Malam tahun baru menyelimuti Tokyo dengan udara dingin yang menggigit, namun tak ada satu awan pun menutupi langit. Cahaya lampu kota berpendar samar, menciptakan suasana tenang yang justru terasa mendalam. Di bawah langit itulah aku berdiri—Masachika Suou—dengan mantel tebal dan napas berembun, tepat di depan rumah keluarga Kujou.
Sejujurnya, aku sudah terbiasa menghadapi hal-hal yang tak terduga sejak mengenal Alya. Tapi hari ini... terasa berbeda.
Pintu rumah bergeser, dan untuk sesaat waktu seperti berhenti.
Alya muncul mengenakan kimono merah marun dengan rambut disanggul rapi. Angin malam berhembus pelan, membuat helaian rambutnya yang terlepas sedikit berayun. Cahaya lampu dari dalam rumah menyinari wajahnya yang tenang.
“Jangan salah tingkah cuma karena aku dandan, ya...” katanya tanpa basa-basi, meski aku tahu dia sadar betul efek penampilannya malam ini.
Aku mengangkat alis, lalu menanggapi dengan nada santai—seolah itu cukup untuk menutupi detak jantungku yang tak karuan.
“Aku udah salah tingkah bahkan sebelum kamu buka pintu.”
Dan seperti biasa, dia berpaling cepat. Tapi rona merah di pipinya tak sempat dia sembunyikan.
**
Di dalam rumah, hangat dan penuh suara. Aroma makanan rumahan menguar dari dapur. Masha—calon kakak iparku, katanya—sibuk mengatur hidangan sambil tetap terlihat tenang.
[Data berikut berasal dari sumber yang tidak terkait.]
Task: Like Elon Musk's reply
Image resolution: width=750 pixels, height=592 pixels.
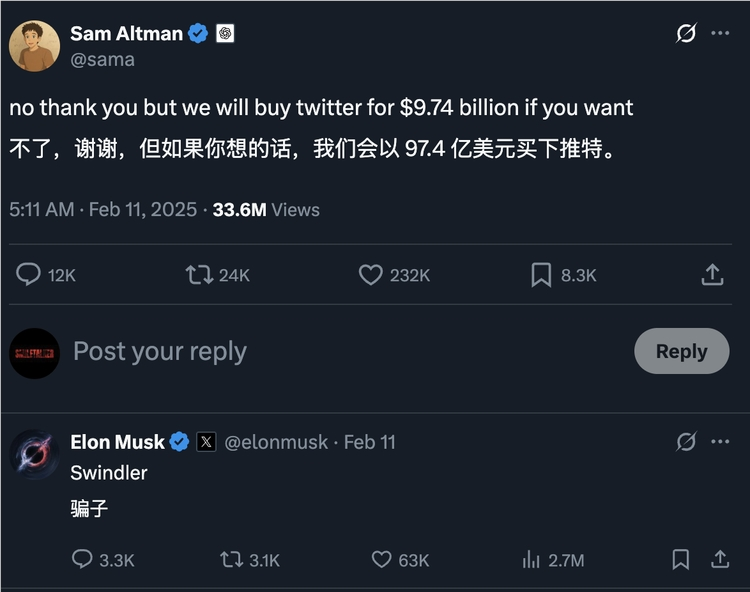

Di ruang utama, Yuki dan Nonoa berseteru soal permainan kuis akhir tahun yang ditayangkan di TV, seperti anak-anak.
Aku duduk di lantai, membiarkan semua suara masuk ke telingaku—dan menetap. Ini bukan rumahku, tapi entah sejak kapan... rasanya nyaman.
Lalu, suara ketukan pintu terdengar.
Aku bangkit, dan ketika pintu dibuka, tiga wajah baru menyapa.
Izumi Yuu melangkah duluan, senyum canggung dan syal setengah melorot dari lehernya.
“Sori, sori! Hampir salah rumah—terus nyaris kepleset juga, hehe…”
Di belakangnya, Shikimori Michon—berdiri tegap, ekspresi seperti biasa: setengah bosan, setengah waspada.